What causes the difference? It can't be just that she's English with the national English restraint that goes so well with Japanese enryo: so is Booth, and he doesn't have an ounce of enryo. It can't just be the time: the wild 80s when, as she says, everyone was a little insane. Booth wrote in the 80s; Richie in the even wilder 60s and 70s. It might be that she's a woman, travelling alone; she isn't trying to get into anyone's pants, which makes her different from Richie and Booth and possibly Kerr. She also doesn't go on and on about what an outsider she is and how this is unfair and why don't the Japanese take her to their bosoms: largely because the Japanese up in the Tohoku *do* take her to their bosoms. Invite her to their homes, give her rides, confide in her; and none of this strikes her as odd. Doubtless this was an aspect of the place and the times, but oh is it pleasant not to have a writer going on and on about how tiresome of the Japanese to think gaijin can't eat Japanese food or sleep in Japanese rooms. Downer merely assures the Japanese that she can, and that's an end to it.

In brief, I get the impression from her that she likes the people she meets and likes the Japanese in general, and doesn't feel any burning need to tell them how they ought to live their lives to be more congenial to westerners: and god knows I don't get that from any of the other writers.

Downer is also doing something I might do (have done, actually): following the traces an historical personage. Or several. Basho and Sora were also retracing the route of Yoshitsune and Benkei, except backwards-- Yoshitsune was fleeing north as Basho was returning south. But the two pairs of travellers reappear over and over in the temples and towns Downer travels through, and she goes out of her way to track them down. Me, I wouldn't climb up and down mountains just to see what Basho saw: physically couldn't in any case: but I applaud Downer's devotion in doing so.

Should note that she also fails to do something that more recent writers feel necessary, and that's to (try to) be funny. Humour in travel writing almost invariably reverts to that ancient deadly topos, 'foreigners are funny because they aren't like us.' Downer simply notes without comment when the people she meets think differently from herself, have different values, lead different lives, end story.

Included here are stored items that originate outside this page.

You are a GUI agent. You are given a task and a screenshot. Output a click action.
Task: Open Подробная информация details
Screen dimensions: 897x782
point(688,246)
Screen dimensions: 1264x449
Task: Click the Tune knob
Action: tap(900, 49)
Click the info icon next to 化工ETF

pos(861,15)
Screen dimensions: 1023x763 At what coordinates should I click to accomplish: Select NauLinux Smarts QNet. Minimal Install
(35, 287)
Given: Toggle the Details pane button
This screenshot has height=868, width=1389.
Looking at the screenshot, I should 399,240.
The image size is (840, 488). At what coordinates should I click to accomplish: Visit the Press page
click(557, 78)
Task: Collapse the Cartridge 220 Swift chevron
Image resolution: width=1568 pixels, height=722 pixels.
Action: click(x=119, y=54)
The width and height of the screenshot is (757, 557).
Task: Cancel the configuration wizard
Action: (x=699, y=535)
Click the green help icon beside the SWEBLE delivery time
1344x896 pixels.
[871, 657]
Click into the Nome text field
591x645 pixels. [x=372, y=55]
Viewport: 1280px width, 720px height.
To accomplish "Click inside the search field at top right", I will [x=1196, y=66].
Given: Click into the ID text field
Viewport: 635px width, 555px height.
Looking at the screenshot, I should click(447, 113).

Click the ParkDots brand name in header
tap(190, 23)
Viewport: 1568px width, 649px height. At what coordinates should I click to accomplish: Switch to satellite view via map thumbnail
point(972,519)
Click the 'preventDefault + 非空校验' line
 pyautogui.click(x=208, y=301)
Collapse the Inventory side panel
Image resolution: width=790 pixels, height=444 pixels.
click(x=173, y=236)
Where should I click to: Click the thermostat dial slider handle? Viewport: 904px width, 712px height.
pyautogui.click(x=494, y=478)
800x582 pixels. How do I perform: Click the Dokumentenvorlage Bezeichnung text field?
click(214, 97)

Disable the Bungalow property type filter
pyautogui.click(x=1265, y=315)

Would that Will Ferguson would do the same. He's not Dave Berry, thank god, but already I'm getting the litany of 'the Japanese tell me blah blah blah which means they think they're wonderful.' It's up there with all the other complaints about Japan I heard and never experienced, like the bit about always being stopped and asked for your gaijin card. Didn't happen. Not once. Never mind 'the shock of discovering that no matter where you go you instantly become the topic of conversation.' No you don't: not in Tokyo at any rate. "They look at you, they laugh when you pass by, they say, "Hello!" They say "Foreigner!" They even say, "Hello, Foreigner!" Perhaps in Kyuushuu they do that: I hear the place is like Sicily. No one did that to me. I'm neither blind nor deaf, and not more than usually impervious: I for sure knew that a lot of people in Seoul were staring at me when I passed by. But I can count on the fingers of one hand the times people registered me as a gaijin: a ten year old on a bike who turned to look back at my sister and me in Tokyo, to the peril of the people on the sidewalk in front of him; a schoolgirl whispering an awed 'Gaijin-sama desu' to her friend when my Canadian prof and I walked by them in Fukushima; in Fukushima again, a four year old in a supermarket who pointed at me and said 'Gaijin da! Kowai, kowai!' (Ack a scary gaijin!) laughing into my eyes all the time.

And yes, once or twice I got the Glare of Death from a Yamanote obasan. That's what Yamanote obasans do. The rest of the time people asked me the time, or for directions, or if I was French. Is it Kyuushuu? Is it being a young male instead of a middle-aged female? I don't know, But this is why no two people's Japan is ever the same.